French Onion Soup Risotto. Photo by Michelle Stark, Times food editor.

French Onion Soup Risotto. Photo by Michelle Stark, Times food editor.

My dad is not what you would call an adventurous eater.

But that doesn't mean he doesn't appreciate a good meal. In fact, he has come a long way from the more limited diet I remember growing up. A true meat-and-potatoes man, he now embraces zucchini as well as hot dogs, broccoli in addition to pork chops. He has recently discovered the wonders of things like short ribs and risotto.

I don't think he would call himself an avid cook, but he's no stranger to the kitchen, always up for helping to grate cheese or slice potatoes. There are some things he makes regularly, lending his Dad touch to dishes including grilled cheese, zucchini noodles, hash browns. His scrambled eggs are still the best egg dish in town.

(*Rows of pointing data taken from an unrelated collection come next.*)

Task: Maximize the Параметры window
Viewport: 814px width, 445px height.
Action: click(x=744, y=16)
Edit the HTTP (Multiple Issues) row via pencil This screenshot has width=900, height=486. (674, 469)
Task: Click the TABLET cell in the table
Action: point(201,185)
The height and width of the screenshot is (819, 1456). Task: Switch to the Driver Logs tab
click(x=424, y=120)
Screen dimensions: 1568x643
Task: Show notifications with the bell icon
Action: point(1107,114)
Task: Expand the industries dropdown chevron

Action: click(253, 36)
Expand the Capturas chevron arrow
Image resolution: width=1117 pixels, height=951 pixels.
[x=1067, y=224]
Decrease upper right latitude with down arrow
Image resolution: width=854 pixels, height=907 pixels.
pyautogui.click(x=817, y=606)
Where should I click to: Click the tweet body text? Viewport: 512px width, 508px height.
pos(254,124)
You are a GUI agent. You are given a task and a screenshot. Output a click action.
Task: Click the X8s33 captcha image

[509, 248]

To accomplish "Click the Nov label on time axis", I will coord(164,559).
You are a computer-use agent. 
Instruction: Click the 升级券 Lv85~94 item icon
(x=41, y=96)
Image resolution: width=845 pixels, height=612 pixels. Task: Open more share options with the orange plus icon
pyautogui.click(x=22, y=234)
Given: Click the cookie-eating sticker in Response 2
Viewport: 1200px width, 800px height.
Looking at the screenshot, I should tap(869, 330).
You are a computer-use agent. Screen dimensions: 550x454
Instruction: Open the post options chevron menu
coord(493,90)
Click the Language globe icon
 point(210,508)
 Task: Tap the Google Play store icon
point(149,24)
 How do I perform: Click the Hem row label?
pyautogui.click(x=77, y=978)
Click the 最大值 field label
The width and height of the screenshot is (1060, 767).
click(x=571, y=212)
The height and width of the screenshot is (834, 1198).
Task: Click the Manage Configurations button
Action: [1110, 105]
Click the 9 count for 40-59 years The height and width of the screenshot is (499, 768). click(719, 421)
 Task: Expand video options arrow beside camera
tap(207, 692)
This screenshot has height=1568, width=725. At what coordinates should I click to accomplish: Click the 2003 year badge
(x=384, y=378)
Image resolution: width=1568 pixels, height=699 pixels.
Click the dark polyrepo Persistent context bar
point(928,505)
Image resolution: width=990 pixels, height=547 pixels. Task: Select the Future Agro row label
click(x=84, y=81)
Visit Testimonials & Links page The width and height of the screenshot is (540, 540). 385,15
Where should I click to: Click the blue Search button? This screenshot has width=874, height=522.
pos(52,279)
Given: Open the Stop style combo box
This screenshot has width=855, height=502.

One of his very favorite things to eat is steak, something he probably got from his filet mignon-loving parents, and has since ingrained in me. A reliably gut-busting story in our family is the time I was 10 years old and ordered a filet then slathered it with ketchup.

So for dad's special day, I am going to be cooking up a large cut of meat. New York Strip is an ideal option to make at home, more affordable than a filet but still easy enough to work with and flavorful.

I use a cast iron skillet to cook my steaks at home, but if you don't have one of these, use the heaviest skillet you have. Set it on the stove and crank the heat up to high, allowing the pan to get hot before adding any meat to it.

Meanwhile, pat the meat dry with a couple of paper towels. This removes moisture from the steak, allowing it to get a better sear. Season with salt and pepper on both sides, then place it into the pan.

The pan should be smoking at this point, and the steak should sizzle immediately. Let it cook on this side for about a minute, then flip it over and let it cook on the other side for another minute. Press down gently and keep cooking, flipping every 30 seconds or so. After about 4 or 5 minutes, check for doneness. Medium-rare meat will have a reading of 120 to 125 degrees on a meat thermometer.

Remove from the pan and move to a plate or other flat surface. Cover loosely with a piece of aluminum foil and let rest at least 5 minutes.

If you can persuade Dad to give up the standard baked potato with his steak, serve it with a creamy risotto that uses mushrooms and caramelized onions to match the meat's umami flavor. (If you go with the potato, make sure to serve with plenty of butter and chopped scallions or chives on the side.)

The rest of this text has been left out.